Basque bil(h)o 'hair, mane' is an interesting word. In compound with the verb utzi, itzi 'to leave' it gives biluz 'naked', biluzi 'to get naked' (with many variants: biloiz, bilaiz(i), bileiz(i), biluxi, buluzi, buluxi).

The etymology of this word has puzzled more than one Vascologist, specially given its similarity to Latin pilus '(a single) hair'. But a borrowing can be safely discarded due to phonetical reasons, because Latin -l- would have given -r- in Basque.

An alternative source from Latin villus 'tuft, lock of hair; hair' (probably an Italoid loanword parallel to Baltic *wil-na 'wool') was then proposed, but I find this unrealistic.
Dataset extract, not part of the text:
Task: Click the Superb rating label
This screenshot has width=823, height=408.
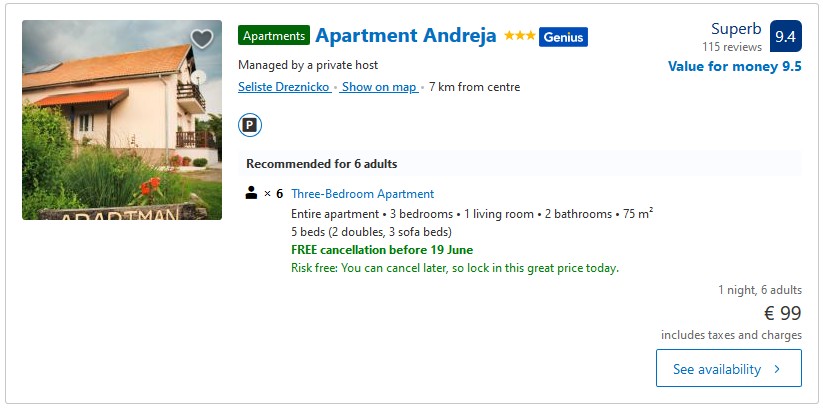Action: coord(736,29)

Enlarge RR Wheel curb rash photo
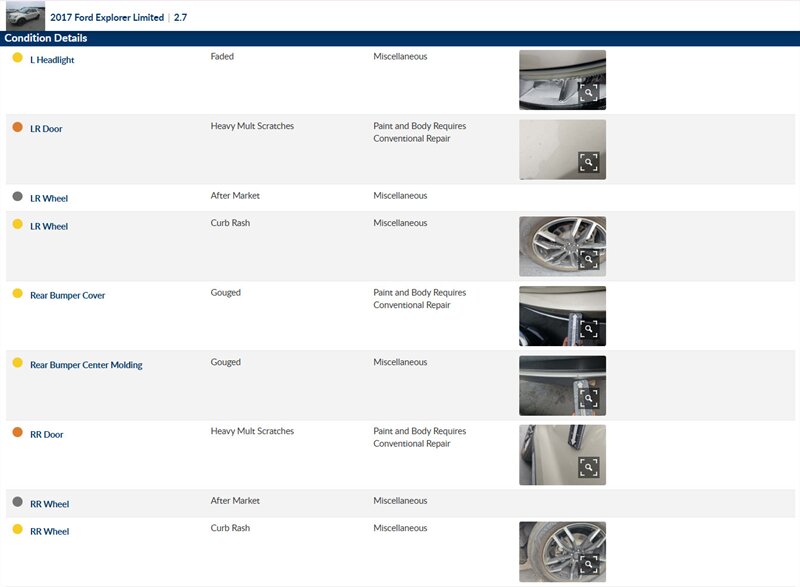point(589,565)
My own view is that Basque bil(h)o and Latin pilus are one and the same Cantabrian word, ultimately related to PNC *p’VħVɫV 'feather; mane' (an etymology proposed by Bengtson).

Other 'hair' words found in IE languages come from this Vasco-Caucasian root. In particular, Greek púligges [pl.] 'hairs of the body' and Sanskrit pulakās [pl.] 'bristling hairs of the body' are similar to Nakh *pēla-k’ 'feather'.

The Tyrrhenian counterpart of bil(h)o is Basque ule 'hair', ile 'hair, wool', with several doublets in compounds. The meaning 'wool' suggested to some authors a possible borrowing from Gothic wulla < Proto-Germanic *wullō(n), but this rather makes me think PIE *w̥lH2neHa- 'wool' could be in fact a very old Vasco-Caucasian loanword: *p’VħVɫV > *bVlħV > *wVlħ-, with merging of b/w in PIE (where the voiced labial stop is very rare).

1 comment:

  1. Similarity of 'fluff' to plume/flume/fill/fowl/foal?